Sedangkan walasuji berarti sejenis pagar bambu yang biasa digunakan pada acara ritual Bugis-Makassar. Wala artinya pagar dan batasan, sedang Suji artinya gadis yang disimbolkan sesuatu yang harus dijaga.
Aksara Lontara terdiri dari 23 huruf untuk Lontara’ Bugis dan 19 huruf untuk Lontara’ Makassar. Selain itu, perbedaan Lontara Bugis dengan Lontara’ Makassar yaitu pada Lontara Bugis dikenal huruf ngka’, mpa’ , nca’, dan nra’ sedangkan pada Lontara Makassar huruf tersebut tidak ada.
Para leluhur Bugis pun memberikan nasihat kepada anak cucunya yang hendak merantau dengan aksara lontara. Nasihat ini berpesan mengenai empat hal tentang kekayaan dan kesuksesan.
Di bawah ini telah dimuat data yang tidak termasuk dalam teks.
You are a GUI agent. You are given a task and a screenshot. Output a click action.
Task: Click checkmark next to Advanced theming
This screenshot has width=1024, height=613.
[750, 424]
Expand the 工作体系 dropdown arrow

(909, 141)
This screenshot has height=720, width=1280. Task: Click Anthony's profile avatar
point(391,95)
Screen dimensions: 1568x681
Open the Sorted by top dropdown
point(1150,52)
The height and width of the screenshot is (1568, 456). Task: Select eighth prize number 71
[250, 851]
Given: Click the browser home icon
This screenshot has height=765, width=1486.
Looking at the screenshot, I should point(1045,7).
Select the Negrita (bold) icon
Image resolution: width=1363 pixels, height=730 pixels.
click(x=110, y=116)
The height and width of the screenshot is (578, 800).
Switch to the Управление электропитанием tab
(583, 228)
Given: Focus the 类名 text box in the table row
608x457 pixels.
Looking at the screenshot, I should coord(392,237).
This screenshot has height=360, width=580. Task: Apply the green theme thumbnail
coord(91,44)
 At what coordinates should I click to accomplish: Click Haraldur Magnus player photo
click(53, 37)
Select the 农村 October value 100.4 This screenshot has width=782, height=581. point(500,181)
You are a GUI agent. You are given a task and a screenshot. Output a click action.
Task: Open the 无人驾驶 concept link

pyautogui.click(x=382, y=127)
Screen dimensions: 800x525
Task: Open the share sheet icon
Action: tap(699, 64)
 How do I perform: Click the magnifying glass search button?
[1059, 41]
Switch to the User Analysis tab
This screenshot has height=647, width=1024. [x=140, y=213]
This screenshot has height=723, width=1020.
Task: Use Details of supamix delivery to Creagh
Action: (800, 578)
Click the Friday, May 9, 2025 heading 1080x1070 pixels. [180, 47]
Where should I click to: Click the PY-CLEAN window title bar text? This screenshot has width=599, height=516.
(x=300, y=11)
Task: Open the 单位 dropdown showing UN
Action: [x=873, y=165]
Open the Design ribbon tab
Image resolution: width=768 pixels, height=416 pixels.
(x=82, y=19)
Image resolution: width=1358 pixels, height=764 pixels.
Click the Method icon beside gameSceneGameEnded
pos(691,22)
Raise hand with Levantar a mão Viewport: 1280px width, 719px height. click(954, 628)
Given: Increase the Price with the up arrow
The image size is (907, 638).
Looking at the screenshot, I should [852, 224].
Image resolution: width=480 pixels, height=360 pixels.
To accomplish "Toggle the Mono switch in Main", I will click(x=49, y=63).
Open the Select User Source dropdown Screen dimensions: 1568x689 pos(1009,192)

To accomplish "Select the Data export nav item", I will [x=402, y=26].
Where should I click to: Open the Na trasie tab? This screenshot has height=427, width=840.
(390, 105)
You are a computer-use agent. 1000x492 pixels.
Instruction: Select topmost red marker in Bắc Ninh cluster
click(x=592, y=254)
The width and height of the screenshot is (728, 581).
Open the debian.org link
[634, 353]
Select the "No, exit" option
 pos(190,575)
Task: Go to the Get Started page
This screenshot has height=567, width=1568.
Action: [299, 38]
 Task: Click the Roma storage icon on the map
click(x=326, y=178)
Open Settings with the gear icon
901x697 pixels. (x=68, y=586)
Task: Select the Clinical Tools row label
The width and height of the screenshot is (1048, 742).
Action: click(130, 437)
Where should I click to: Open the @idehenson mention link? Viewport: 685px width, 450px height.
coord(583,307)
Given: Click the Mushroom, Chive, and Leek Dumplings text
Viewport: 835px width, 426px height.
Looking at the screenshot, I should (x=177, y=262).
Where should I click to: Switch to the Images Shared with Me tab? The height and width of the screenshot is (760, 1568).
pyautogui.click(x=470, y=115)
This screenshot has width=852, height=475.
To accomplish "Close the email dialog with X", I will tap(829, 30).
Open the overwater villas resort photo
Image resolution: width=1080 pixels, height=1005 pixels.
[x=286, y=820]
Bahwasanya, Engkau bersiap-siap meninggalkan negerimu menuju ke sebuah negeri yang lain. Semoga engkau menjadi orang kaya dan sejahtera di negeri orang.
Pahamilah dengan baik bahwa kaya itu memiliki empat tanda-tanda, yaitu:
* Pertama-tama, kaya dalam berbahasa dan berkomunikasi,
* Kedua, kaya dalam pemikiran dan imajinasi,
* Ketiga, kaya dalam dunia usaha (memiliki banyak keahlian dan relasi bisnis), dan
* Keempat, kaya dalam keuangan.

Demikian indah filosofi yang terkandung dalam aksara lontara’ di mana para leluhur telah menyiapkan segalanya untuk kita pergunakan di masa sekarang.
Mereka para leluhur dengan keterbatasan peralatan yang dimiliki pada masanya tapi mampu menciptakan teknologi yang tak lekang masa. Begitu tingginya ilmu para pendahulu dan semuanya untuk kita saat ini.
Pendahulu kita tidak sekadar menyebar pengetahuan tetapi ia menebar ilmu. Namun ilmu tanpa dasar pengetahuan akan menjadi keropos akan tetapi bagaimana meramu pengetahuan menjadi sebuah ilmu. Dan ilmu dalam bahasa Bugis disebut Esse.